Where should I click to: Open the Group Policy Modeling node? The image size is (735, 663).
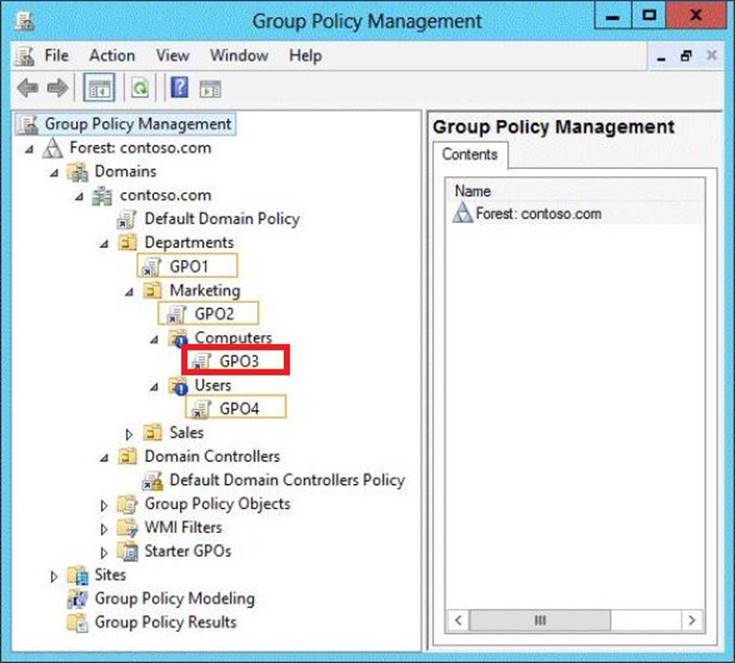coord(174,598)
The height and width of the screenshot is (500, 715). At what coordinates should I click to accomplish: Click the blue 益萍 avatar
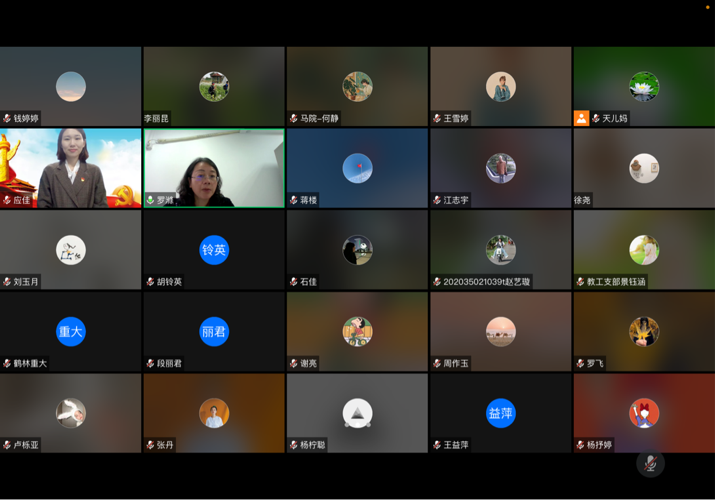point(501,413)
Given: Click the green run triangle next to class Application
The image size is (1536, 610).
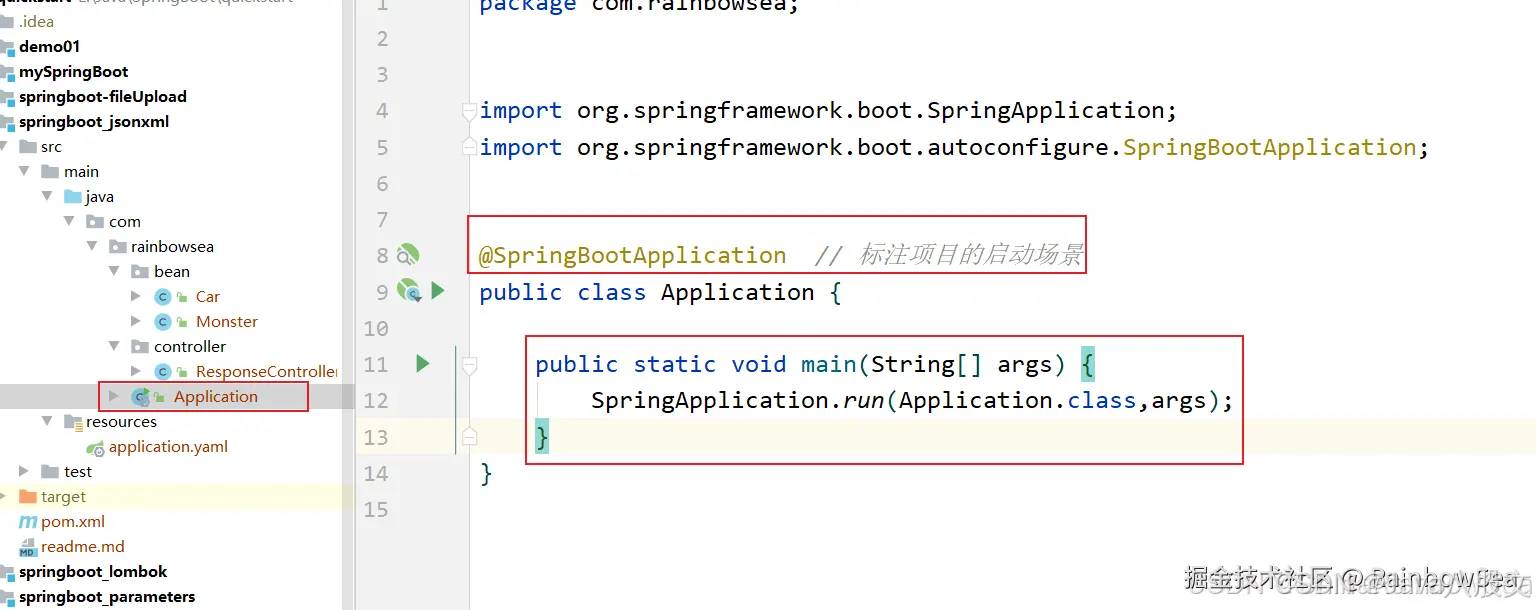Looking at the screenshot, I should (437, 291).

» Aim of the task: When you reach the line with "Given: Click the" in the entries above, start copying, and go on word for word to the last line; skip any picture.

» Task result:
Given: Click the green run triangle next to class Application
The image size is (1536, 610).
Looking at the screenshot, I should (437, 291).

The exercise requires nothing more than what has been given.